Postado às 09h42 | 28 Mai 2020
Editorial do Estado
Contando com a conivência (quando não com o estímulo) do presidente Jair Bolsonaro, seus camisas pardas travestidos de patriotas têm proferido sistemáticos ataques aos integrantes do Supremo Tribunal Federal (STF) porque aquela Corte ousa impedir o arbítrio bolsonarista. Sem serem advertidos por seu líder de que tal comportamento não condiz com a vida numa sociedade democrática, esses celerados defendem o fechamento do Supremo em manifestações das quais participa o próprio presidente. Não bastasse isso, ministros de Estado ansiosos por se provarem mais bolsonaristas que Bolsonaro expressam sua hostilidade ao Supremo, seja desejando ver seus ministros presos, seja advertindo do risco de ruptura institucional caso a Corte continue a fazer seu trabalho de impor limites ao presidente conforme a Constituição.
Mas o Supremo está disposto a demonstrar serenamente que não se intimida com os arreganhos liberticidas do bolsonarismo radical. “Sem Poder Judiciário, não há o império da lei. O País tem nos ministros do STF a garantia de que a Constituição da República continuará a ser observada, e a democracia, assegurada”, disse a ministra Cármen Lúcia, que lembrou que, num Estado Democrático de Direito, ninguém está acima da lei, cuja aplicação é tarefa dos juízes: “Eventuais agressões a juízes desta Corte não enfraquecem o Direito. O Brasil tem direito à democracia e à Justiça. O Supremo nunca lhe faltou e não lhe faltará”.

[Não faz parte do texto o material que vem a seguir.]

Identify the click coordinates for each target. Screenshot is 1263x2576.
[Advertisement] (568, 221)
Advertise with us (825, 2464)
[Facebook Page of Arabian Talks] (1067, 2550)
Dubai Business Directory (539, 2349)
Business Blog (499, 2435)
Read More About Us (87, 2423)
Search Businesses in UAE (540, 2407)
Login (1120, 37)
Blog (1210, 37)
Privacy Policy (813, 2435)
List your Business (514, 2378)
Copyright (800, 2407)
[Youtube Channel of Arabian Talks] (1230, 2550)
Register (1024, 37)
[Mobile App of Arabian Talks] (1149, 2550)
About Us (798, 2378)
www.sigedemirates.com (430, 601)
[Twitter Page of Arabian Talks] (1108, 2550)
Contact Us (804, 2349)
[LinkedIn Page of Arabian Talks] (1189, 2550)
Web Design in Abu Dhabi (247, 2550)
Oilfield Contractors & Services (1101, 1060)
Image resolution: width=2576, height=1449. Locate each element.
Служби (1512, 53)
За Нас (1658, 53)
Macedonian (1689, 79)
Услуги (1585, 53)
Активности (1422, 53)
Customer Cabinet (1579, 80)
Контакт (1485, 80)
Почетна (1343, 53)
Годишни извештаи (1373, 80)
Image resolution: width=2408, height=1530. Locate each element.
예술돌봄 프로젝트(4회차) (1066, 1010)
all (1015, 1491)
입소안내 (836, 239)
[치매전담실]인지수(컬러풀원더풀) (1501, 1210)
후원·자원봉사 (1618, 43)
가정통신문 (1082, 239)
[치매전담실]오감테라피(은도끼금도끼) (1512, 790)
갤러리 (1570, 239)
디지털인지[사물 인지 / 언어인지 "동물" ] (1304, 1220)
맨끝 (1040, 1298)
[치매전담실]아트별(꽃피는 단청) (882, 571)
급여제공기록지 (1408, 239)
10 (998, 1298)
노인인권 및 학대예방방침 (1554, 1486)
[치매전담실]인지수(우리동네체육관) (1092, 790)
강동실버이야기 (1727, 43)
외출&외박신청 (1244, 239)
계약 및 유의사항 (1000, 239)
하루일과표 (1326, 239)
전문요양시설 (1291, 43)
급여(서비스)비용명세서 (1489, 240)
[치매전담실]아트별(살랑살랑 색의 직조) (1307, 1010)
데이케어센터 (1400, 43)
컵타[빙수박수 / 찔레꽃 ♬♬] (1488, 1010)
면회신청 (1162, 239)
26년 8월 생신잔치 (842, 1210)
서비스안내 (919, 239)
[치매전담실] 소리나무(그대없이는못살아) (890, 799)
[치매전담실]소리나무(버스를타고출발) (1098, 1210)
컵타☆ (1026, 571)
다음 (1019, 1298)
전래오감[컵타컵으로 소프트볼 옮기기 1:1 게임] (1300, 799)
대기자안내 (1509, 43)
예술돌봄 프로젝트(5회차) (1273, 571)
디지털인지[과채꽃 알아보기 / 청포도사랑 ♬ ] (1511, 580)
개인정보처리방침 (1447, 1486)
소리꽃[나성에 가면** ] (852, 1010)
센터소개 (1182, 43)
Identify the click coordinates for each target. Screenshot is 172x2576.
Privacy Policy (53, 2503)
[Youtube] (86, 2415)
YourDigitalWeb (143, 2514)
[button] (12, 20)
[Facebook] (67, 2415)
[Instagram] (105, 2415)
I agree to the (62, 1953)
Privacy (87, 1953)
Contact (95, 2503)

Na mesma linha, o ministro Celso de Mello, decano do Supremo e que tem sido o mais recente alvo das agressões bolsonaristas, foi enfático: “Sem um Poder Judiciário independente, que repele injunções marginais e ofensivas ao postulado da separação de Poderes emanadas de mentes autoritárias que buscam ilegitimamente controlar o exercício da jurisdição, jamais haverá cidadãos livres nem regime político fiel aos princípios e valores que consagram o primado da democracia”.
Os ministros Edson Fachin e Gilmar Mendes se declararam representados pelas palavras de Cármen Lúcia, e o ministro Ricardo Lewandowski acrescentou que o Judiciário “não se curva a nenhuma pressão externa”. Já o ministro Luís Roberto Barroso, ao tomar posse como presidente do Tribunal Superior Eleitoral, disse que, “como qualquer instituição em uma democracia, o Supremo está sujeito à crítica pública e deve estar aberto ao sentimento da sociedade”, mas é preciso lembrar que “o ataque destrutivo às instituições, a pretexto de salvá-las, depurá-las ou expurgá-las, já nos trouxe duas longas ditaduras na República”, que “são feridas profundas na nossa história, que ninguém há de querer reabrir”.
O Supremo, assim, dá uma resposta serena, porém firme, aos inconformados com a redemocratização do Brasil depois de duas décadas de ditadura. Democracia, malgrado seja o regime baseado na mais plena liberdade, não confere direitos ilimitados a ninguém, nem ao presidente da República nem a seus exaltados devotos – ao contrário, todos e cada um, a começar pelo chefe do Executivo, devem responder pelos seus atos, na exata medida da lei.
Foi por esse motivo, aliás, que o Supremo, em março do ano passado, instaurou inquérito para apurar as ameaças e denunciações caluniosas dirigidas por bolsonaristas à Corte em redes sociais, além da fabricação de notícias fraudulentas, conhecidas como fake news, para confundir a opinião pública acerca do trabalho dos magistrados. Em qualquer dos casos, seja ao ameaçar ministros do STF e seus familiares, seja ao disseminar mentiras sobre a Corte, os bolsonaristas atentam contra o Poder Judiciário, com a óbvia intenção de enfraquecer a democracia.
Por ora, esse inquérito resultou em mandados de busca e apreensão, cumpridos ontem, contra bolsonaristas que criam e impulsionam fake news em redes sociais. Segundo o relator do inquérito, ministro Alexandre de Moraes, as provas obtidas até agora “apontam para a real possibilidade de existência de uma associação criminosa” dedicada a atacar instituições da República “com flagrante conteúdo de ódio, subversão da ordem e incentivo à quebra da normalidade institucional e democrática”. Se é assim, que sobre eles recaia todo o peso da lei – pois é assim que a democracia funciona.